Quoi qu’il en soit de ce futile incident, il était évident que les dispositions du duc de Savoie devenaient de plus en plus mauvaises, car avant même que la campagne ne fût terminée, il allégua la mauvaise saison pour retirer ses troupes de l’armée et pour leur faire prendre leurs quartiers d’hiver, soi-disant pour les mettre en état de mieux servir l’année suivante, en réalité parce qu’il voulait les épargner. Lui-même rentrait à Turin et n’essayait pas de dissimuler sa mauvaise humeur. Il considérait sa réputation militaire comme flétrie par le mauvais succès de la campagne. « Madame Royale, mandait Phelypeaux, m’a dit hier au soir que M. le duc de Savoie estoit dans son particulier chagrin, pensif, embarrassé, et paroissoit occupé de choses point agréables, enfin dans une assiette ny tranquille, ny stable, » et il ajoutait fort judicieusement : « Il ne changera pas de party tant que le vostre ne succombera pas en Italie, mais, dans l’adversité, on ne peut compter sur sa foy, comme sur celle d’un sujet fidèle[2]. »

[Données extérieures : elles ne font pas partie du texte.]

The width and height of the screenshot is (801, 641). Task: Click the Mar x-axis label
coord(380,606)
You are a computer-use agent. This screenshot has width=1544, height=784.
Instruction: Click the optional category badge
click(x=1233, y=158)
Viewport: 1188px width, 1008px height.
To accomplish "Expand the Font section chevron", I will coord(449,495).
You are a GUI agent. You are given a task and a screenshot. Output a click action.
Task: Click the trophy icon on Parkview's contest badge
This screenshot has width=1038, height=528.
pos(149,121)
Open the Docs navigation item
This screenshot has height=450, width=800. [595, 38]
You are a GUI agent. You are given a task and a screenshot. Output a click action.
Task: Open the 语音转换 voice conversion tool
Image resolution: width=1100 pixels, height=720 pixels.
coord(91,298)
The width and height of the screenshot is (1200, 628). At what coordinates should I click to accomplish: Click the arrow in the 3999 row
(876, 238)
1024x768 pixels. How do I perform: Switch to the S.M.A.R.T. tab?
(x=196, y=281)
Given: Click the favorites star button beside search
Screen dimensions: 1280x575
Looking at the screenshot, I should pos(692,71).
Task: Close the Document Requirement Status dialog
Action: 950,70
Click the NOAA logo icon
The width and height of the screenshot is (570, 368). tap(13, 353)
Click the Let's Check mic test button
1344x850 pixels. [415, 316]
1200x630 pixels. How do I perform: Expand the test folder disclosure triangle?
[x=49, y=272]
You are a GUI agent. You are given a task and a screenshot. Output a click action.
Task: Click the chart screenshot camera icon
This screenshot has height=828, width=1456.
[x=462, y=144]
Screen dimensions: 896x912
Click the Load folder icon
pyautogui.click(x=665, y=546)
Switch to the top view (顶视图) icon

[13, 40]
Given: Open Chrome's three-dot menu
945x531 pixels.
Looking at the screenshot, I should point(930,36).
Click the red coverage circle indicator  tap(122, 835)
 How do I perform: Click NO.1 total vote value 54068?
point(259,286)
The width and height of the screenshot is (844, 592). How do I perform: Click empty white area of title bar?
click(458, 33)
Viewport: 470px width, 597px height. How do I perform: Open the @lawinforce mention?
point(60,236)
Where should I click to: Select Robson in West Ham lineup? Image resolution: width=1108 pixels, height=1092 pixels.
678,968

Les insinuations réitérées de son judicieux ambassadeur firent sans doute impression sur Louis XIV, qui comprit la nécessité de s’attacher un allié aussi peu sûr par des liens plus solides que ceux d’un traité onéreux. « Il est de la prudence, écrivait-il à Phelypeaux, de prévenir les liaisons qu’il pourroit avoir avec l’Empire, et de luy faire trouver, dans mon alliance et dans celle du Roy Catholique, des avantages bien plus solides que ne seroient ceux qu’il pourroit espérer de la maison d’Autriche[3]. » Aussi Phelypeaux était-il autorisé à provoquer les ouvertures de Victor-Amédée sur les modifications qui pourraient être apportées au traité du 6 avril. Victor-Amédée demandait le maintien intégral du subside qui lui avait été promis, mais la réduction des troupes qu’en échange de ce subside, il s’était engagé à fournir ; et, comme Louis XIV, peu soucieux de voir diminuer l’effectif des forces qu’il pourrait opposer aux Impériaux durant la campagne prochaine, proposait de prendre

  1. Aff. étrang. Corresp. Turin, vol. 108. — Phelypeaux au Roi, 20 oct. 1701.
  2. Ibid., Phelypeaux au Roi, 10 décembre 1701.
  3. Ibid., vol. 110. — Le Roi à Phelypeaux, 5 février 1702.